Também em mensagem de vídeo, o prefeito de João Pessoa, Cícero de Lucena, contou que, ao chegar à Jordânia, o grupo foi acolhido por funcionários da embaixada do Brasil. “Agora, vamos seguir para a Arábia Saudita, já que, lá, o espaço aéreo está aberto. Continuamos com bastante segurança e tranquilidade”, comentou Lucena.

Segundo o presidente da Comissão de Relações Exteriores do Senado, Nelsinho Trad (PSD-MS), seis prefeitos que integravam a comitiva optaram por ficar em Israel e se juntarem a outro grupo de autoridades brasileiras que também aguarda resgate.

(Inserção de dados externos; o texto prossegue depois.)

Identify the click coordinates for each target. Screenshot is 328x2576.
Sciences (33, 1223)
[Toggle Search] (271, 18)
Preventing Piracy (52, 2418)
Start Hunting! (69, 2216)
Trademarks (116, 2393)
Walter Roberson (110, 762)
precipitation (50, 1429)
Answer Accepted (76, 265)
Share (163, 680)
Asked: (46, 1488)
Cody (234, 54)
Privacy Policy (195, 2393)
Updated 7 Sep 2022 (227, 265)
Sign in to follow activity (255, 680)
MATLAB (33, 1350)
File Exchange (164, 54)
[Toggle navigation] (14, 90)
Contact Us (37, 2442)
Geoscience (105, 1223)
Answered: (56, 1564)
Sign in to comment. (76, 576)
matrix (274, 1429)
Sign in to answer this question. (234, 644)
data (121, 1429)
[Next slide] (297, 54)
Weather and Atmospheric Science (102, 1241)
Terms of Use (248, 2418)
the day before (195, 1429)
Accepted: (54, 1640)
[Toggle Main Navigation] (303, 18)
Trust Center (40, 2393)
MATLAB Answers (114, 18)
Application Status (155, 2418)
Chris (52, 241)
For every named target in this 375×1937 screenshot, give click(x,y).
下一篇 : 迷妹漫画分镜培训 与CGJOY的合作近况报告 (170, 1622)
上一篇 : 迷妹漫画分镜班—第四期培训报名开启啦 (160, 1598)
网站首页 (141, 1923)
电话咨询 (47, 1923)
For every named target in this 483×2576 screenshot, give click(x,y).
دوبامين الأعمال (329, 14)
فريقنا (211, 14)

Segundo o senador, os seis prefeitos se juntaram ao grupo do Consórcio Brasil Central, que também está em território israelense e deve ser resgatado em breve pelas autoridades brasileiras. O grupo é formado por 22 gestores estaduais, dentre eles os sul-mato-grossenses.

"O governo avalia alternativas para o retorno dos integrantes restantes, inclusive por meio de voos comerciais, com apoio logístico e financeiro do governo de Israel", afirma o senador.

Além dos prefeitos, governadores e outras autoridades públicas, o Senado também está planejando o resgate de um grupo de 56 brasileiros que estavam em missão religiosa na Galiléia.

Conflito

A viagem das autoridades públicas brasileiras ocorre em meio à guerra entre Israel e o grupo palestino Hamas.

Além de ocupar a Faixa de Gaza, Israel abriu, na semana passada, uma nova frente de guerra, bombardeando o Irã durante a madrugada da última sexta-feira (13).

Segundo Tel Aviv, os alvos dos ataques foram instalações militares e nucleares. De acordo com fontes iranianas, ao menos nove pessoas morreram e uma centena ficou ferida já neste primeiro ataque israelense. 

A retaliação iraniana não demorou e, no mesmo dia (13), mísseis balísticos atingiram Tel Aviv e Jerusalém.